Produce as output only the lines below starting at the line with "Screen dimensions: 512x360" and continuing through the line with "Task: Open the Alabama district map image", each one exactly as written.

*DATA TO PROCESS*.
•••••

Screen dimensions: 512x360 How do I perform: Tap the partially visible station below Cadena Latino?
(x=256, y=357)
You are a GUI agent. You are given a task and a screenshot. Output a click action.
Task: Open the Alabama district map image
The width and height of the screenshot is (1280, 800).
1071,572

•••••

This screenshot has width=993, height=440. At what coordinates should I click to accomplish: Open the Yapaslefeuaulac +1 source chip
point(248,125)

•••••

*YOUR RESPONSE*.
Screen dimensions: 512x360 How do I perform: Tap the partially visible station below Cadena Latino?
(x=256, y=357)
You are a GUI agent. You are given a task and a screenshot. Output a click action.
Task: Open the Alabama district map image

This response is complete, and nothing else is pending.